(Saved data entries)
_ _ _ _

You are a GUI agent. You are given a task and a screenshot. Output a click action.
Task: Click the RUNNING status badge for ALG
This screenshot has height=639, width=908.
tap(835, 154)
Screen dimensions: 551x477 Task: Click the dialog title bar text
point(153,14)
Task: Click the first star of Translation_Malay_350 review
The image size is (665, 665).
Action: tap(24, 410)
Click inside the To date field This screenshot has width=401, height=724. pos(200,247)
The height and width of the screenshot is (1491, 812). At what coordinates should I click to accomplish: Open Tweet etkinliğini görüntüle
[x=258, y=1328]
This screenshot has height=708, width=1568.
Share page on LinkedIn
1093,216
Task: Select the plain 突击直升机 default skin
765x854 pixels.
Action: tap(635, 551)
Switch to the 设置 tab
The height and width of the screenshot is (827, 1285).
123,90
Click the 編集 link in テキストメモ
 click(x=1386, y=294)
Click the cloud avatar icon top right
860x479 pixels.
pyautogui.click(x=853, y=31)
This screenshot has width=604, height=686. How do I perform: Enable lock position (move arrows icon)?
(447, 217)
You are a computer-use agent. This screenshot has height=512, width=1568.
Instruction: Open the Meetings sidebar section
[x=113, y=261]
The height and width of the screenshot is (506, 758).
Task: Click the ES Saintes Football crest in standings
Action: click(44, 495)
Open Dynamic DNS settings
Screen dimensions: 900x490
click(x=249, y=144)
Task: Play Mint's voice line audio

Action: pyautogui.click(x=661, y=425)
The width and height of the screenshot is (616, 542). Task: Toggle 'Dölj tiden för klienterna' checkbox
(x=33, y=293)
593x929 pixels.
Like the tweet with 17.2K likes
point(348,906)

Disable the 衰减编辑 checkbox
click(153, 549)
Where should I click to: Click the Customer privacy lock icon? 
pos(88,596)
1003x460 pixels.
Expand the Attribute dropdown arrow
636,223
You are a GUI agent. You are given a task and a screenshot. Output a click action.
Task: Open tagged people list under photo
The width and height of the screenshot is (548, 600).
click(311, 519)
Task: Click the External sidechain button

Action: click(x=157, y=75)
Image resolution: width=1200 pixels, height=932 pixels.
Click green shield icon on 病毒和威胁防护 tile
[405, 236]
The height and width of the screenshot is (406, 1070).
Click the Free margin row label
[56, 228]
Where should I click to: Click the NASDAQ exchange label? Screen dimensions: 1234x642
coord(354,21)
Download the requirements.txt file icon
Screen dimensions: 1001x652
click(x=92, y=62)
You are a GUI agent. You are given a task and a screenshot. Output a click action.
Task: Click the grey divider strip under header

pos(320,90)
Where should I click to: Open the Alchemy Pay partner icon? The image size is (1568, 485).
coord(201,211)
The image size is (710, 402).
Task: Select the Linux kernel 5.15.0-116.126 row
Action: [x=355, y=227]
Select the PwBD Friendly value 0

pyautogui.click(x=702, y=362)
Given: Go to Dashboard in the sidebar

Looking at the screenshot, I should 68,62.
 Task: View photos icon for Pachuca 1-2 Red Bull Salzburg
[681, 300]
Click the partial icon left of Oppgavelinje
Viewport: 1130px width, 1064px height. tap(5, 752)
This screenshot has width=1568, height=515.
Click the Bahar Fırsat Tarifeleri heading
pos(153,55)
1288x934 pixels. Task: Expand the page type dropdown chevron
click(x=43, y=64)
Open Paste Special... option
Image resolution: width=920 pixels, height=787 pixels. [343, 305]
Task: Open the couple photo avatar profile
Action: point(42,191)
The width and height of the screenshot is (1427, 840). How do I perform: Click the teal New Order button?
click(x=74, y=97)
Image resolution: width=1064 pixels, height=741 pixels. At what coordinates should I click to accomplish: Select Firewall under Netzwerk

_ _ _ _

== PROBLEM REQUIREMENTS ==
Using the entries above, quote each line verbatim from the first through the line that contains "You are a computer-use".

== COMPLETED EXERCISE ==
You are a GUI agent. You are given a task and a screenshot. Output a click action.
Task: Click the RUNNING status badge for ALG
This screenshot has height=639, width=908.
tap(835, 154)
Screen dimensions: 551x477 Task: Click the dialog title bar text
point(153,14)
Task: Click the first star of Translation_Malay_350 review
The image size is (665, 665).
Action: tap(24, 410)
Click inside the To date field This screenshot has width=401, height=724. pos(200,247)
The height and width of the screenshot is (1491, 812). At what coordinates should I click to accomplish: Open Tweet etkinliğini görüntüle
[x=258, y=1328]
This screenshot has height=708, width=1568.
Share page on LinkedIn
1093,216
Task: Select the plain 突击直升机 default skin
765x854 pixels.
Action: tap(635, 551)
Switch to the 设置 tab
The height and width of the screenshot is (827, 1285).
123,90
Click the 編集 link in テキストメモ
 click(x=1386, y=294)
Click the cloud avatar icon top right
860x479 pixels.
pyautogui.click(x=853, y=31)
This screenshot has width=604, height=686. How do I perform: Enable lock position (move arrows icon)?
(447, 217)
You are a computer-use agent. This screenshot has height=512, width=1568.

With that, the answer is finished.